Na minha opinião devíamos ir na roda dela, pressionando e criando desgaste na adversária, mas ao mesmo tempo recuperando nós alguma energia por seguir no "cone" da Espanhola. A Sandra concorda com a estratégia mas não se consegue controlar.
Numa altura em que somos todos obrigados a desmontar devido a uma parede demasiado enlameada para permitir aos pneus alguma tracção, e depois de algumas dificuldades em se voltar a montar devido ao excesso de lama nos sapatos e por irmos, literalmente, colados na Espanhola já a algum tempo, a Sandra vê-se a par com a adversária e não resiste, passando para a frente e pisando forte no pedal.
Eu fico ligeiramente para trás. O tempo suficiente para ver a outra crescer, eriçar o pêlo, tomar uma posição mais "racing" em cima da bicicleta e pisar no pedal, tão forte quanto a Sandra.



Ora bolas, pensei eu...
O companheiro dela sai com ela e eu saio também a esmagar pedal!
Por alguns quilómetros tivemos uma verdadeira corrida entre os 4. Elas, gladiando-se afincadamente e os gajos, nós, a proteger cada um a sua companheira, lutando entre nós, guardando a melhor trajectória para a sua parceira.
No entanto, a espanhola tinha já ultrapassado a Sandra num subida que ambas fizeram a fundo. Mas seguia sozinha já que eu ia conseguindo manter o companheiro dela atrás de mim e da Sandra, impedindo de alguma forma que formassem comboio e obrigando-nos a nós a correr atrás do prejuízo!
Os caminhos mantinham-se absolutamente enlameados, com poças enormes volta e meia. A chuva era uma constante, mas nesta altura pouco ou nada a sentia. A seguir a par com a Sandra acabei por mais que uma vez por levar banhos enormes de água castanha das poças por onde entrávamos a todo o gás... Uma das vezes a "onda" desencadeada pela roda 29 da Sandra foi de tal ordem grande que desapareci, da cintura para baixo, debaixo de um mar de água castanha. De tal forma que até o Espanhol que seguia uns metros atrás de nós, levou com água nas ventas e reclamou por isso.

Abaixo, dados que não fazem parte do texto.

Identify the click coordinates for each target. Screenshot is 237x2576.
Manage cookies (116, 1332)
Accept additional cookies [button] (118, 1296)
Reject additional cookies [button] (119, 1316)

O ritmo que o nosso quarteto levava era simplesmente brutal. Já tínhamos passado Penha Garcia e aproximávamos-nos a passos largos de mais um abastecimento.

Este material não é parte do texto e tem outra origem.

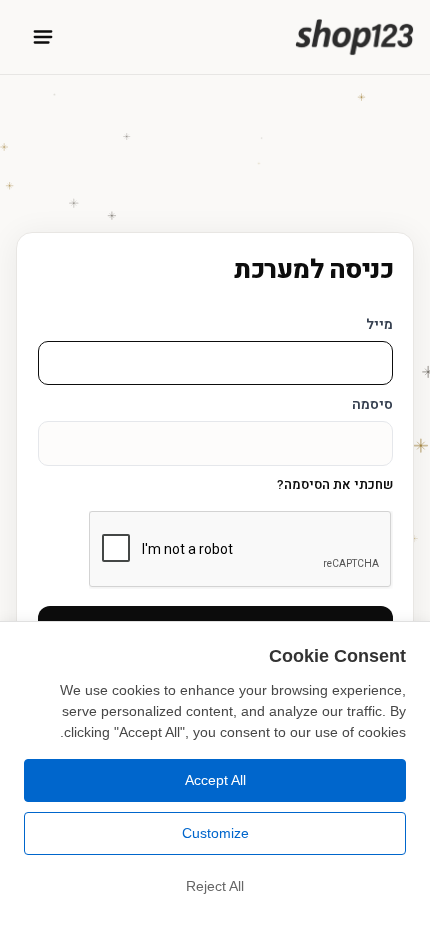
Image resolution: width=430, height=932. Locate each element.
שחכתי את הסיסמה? (335, 484)
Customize (215, 833)
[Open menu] (43, 37)
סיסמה (372, 404)
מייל (379, 324)
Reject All (215, 886)
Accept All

Seguíamos sozinhos, ou pelo menos ninguém mantinha o ritmo demoníaco com que íamos a enfrentar os pesados caminhos que se nos abriam diante dos olhos. Quem ia surgindo à nossa frente, mais cedo ou mais tarde acabava ficando para trás...
Lama e mais lama, água e mais água, num cenário horrífico que se estava a reflectir no estado e condição do material. Nós seguíamos absolutamente encharcados até aos ossos, mas era o material das bicicletas que mais se estava a ressentir com a inclemência das condições.
Foi por isso que optámos por parar ao chegarmos ao abastecimento. Fisicamente, tanto eu como a Sandra estávamos a tope! Com a adrenalina a bombear forte no sangue, nem frio nem cansaço eram palavras ou sensações que nos ocupassem os sentidos.
Os nossos "espanhóis" não param. Agarram numa fruta cada um e seguem caminho, numa estratégia claramente de ataque. Mas nós optámos por parar. Paramos, comemos convenientemente, hidratamos e sobretudo, lavamos transmissões e colocamos óleo em ambas.
Tudo em formato "Formula 1" com a devida paragem a não demorar mais do que o estritamente necessário. Trato da bike da Sandra antes da minha, ela despacha-se e arranca. Eu fico mais um minuto para terminar de lavar os meus óculos e entretanto chega o Bruno e o Hugo da Casa do Benfica! Umas palavras muito breves e despeço-me deles para me enfiar de novo ao caminho, novamente atrás da Sandra que já ia, também ela, atrás da Espanhola.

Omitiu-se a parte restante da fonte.